Directions for this task. Let the answer be the lines from the one with "The width and height of the screenshot is (906, 725)." to the end of the entries, copied exactly with both boundary lines kept.

==========

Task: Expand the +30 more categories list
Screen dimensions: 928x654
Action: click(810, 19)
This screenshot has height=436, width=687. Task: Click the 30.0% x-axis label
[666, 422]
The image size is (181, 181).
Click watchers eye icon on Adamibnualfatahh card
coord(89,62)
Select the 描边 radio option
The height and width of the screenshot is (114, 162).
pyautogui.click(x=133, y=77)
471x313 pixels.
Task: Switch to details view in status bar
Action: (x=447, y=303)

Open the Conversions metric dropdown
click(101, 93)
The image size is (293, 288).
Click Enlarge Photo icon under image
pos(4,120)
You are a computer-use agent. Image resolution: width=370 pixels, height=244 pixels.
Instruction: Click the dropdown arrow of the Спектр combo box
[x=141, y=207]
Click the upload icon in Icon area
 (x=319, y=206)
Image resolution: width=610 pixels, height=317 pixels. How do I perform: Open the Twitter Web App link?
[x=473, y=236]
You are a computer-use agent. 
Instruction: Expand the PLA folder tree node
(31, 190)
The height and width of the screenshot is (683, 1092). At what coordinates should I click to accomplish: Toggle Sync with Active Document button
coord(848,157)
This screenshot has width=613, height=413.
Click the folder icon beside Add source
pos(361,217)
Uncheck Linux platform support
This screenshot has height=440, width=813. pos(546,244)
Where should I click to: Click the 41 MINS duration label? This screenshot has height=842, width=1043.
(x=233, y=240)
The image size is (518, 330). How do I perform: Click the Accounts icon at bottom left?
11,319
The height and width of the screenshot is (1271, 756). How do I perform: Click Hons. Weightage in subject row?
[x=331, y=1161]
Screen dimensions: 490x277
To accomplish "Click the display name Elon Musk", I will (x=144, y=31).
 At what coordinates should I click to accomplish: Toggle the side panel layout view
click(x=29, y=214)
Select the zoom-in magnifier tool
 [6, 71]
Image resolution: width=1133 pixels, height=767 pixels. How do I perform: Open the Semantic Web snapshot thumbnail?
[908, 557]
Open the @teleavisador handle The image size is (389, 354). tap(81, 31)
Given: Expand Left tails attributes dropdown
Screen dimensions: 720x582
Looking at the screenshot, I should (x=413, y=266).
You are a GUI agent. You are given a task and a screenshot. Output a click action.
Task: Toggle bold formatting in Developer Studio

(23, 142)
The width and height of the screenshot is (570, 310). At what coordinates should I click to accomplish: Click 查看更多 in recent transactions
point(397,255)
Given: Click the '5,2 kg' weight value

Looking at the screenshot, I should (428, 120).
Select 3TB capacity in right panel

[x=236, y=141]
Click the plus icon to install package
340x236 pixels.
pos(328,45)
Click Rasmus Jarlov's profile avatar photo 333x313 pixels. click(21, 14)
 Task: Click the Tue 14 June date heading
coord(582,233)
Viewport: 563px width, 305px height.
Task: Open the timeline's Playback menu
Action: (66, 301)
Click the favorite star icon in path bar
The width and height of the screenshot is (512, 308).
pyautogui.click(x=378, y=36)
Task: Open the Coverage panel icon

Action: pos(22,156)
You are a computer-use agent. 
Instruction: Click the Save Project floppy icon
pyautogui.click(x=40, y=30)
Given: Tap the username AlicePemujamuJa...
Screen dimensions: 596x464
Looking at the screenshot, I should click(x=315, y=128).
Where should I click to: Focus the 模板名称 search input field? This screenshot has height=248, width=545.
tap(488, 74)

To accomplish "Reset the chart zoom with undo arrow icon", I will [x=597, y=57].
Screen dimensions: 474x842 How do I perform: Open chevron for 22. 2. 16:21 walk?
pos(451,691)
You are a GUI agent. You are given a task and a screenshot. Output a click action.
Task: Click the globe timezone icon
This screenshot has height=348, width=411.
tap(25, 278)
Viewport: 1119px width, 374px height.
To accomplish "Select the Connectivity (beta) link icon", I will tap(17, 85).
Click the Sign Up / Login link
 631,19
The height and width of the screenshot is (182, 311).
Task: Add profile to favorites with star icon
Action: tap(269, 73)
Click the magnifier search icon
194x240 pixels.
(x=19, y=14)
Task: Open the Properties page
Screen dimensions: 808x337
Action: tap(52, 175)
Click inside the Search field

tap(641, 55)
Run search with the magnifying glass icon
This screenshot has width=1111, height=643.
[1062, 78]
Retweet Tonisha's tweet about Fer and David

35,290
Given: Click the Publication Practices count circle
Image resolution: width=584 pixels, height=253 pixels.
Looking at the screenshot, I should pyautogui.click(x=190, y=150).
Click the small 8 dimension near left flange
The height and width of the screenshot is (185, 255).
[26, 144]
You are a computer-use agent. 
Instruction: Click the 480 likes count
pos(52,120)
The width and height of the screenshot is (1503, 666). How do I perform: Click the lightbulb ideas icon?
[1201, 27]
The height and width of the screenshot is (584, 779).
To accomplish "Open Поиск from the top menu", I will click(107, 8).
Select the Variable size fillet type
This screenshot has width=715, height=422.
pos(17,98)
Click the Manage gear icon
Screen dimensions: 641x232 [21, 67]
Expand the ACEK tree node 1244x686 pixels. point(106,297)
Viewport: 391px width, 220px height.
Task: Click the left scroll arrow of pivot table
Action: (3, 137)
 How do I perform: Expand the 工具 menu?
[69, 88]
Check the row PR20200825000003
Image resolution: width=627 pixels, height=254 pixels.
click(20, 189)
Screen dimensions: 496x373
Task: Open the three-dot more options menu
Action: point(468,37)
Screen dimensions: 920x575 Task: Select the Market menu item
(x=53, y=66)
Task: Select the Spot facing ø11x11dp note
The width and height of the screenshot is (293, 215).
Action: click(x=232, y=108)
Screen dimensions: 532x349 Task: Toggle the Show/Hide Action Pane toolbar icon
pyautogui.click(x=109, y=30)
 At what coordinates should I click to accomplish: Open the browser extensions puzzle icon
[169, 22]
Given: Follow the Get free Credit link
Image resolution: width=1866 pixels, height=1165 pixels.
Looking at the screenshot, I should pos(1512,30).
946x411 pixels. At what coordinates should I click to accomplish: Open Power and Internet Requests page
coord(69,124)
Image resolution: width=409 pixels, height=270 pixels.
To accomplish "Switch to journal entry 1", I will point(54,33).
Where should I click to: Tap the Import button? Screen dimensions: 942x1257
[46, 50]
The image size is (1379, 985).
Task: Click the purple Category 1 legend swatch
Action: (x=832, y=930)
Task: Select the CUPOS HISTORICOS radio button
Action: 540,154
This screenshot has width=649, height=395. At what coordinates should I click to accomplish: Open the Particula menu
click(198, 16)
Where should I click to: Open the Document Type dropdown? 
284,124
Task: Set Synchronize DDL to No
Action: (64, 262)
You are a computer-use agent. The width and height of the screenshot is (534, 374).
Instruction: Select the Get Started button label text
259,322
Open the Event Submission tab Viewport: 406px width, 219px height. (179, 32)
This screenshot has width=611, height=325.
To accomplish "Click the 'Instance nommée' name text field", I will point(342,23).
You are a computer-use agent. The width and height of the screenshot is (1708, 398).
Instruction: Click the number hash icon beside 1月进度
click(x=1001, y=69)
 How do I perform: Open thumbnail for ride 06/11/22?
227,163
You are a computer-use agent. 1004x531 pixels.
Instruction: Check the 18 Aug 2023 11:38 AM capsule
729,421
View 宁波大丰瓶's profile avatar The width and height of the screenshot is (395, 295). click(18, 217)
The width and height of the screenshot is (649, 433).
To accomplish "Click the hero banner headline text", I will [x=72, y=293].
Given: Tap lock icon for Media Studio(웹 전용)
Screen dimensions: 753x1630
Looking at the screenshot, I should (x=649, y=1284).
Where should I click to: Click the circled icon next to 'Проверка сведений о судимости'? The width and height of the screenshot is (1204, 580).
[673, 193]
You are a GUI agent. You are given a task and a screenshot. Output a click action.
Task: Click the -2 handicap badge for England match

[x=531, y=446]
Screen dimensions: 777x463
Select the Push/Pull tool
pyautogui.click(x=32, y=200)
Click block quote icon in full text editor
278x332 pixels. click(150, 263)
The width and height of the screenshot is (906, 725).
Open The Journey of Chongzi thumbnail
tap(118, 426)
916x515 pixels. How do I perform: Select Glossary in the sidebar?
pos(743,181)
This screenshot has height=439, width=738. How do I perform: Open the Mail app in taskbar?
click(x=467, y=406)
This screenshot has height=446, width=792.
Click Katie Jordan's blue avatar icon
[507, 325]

==========

Answer space.
The width and height of the screenshot is (906, 725).
Open The Journey of Chongzi thumbnail
tap(118, 426)
916x515 pixels. How do I perform: Select Glossary in the sidebar?
pos(743,181)
This screenshot has height=439, width=738. How do I perform: Open the Mail app in taskbar?
click(x=467, y=406)
This screenshot has height=446, width=792.
Click Katie Jordan's blue avatar icon
[507, 325]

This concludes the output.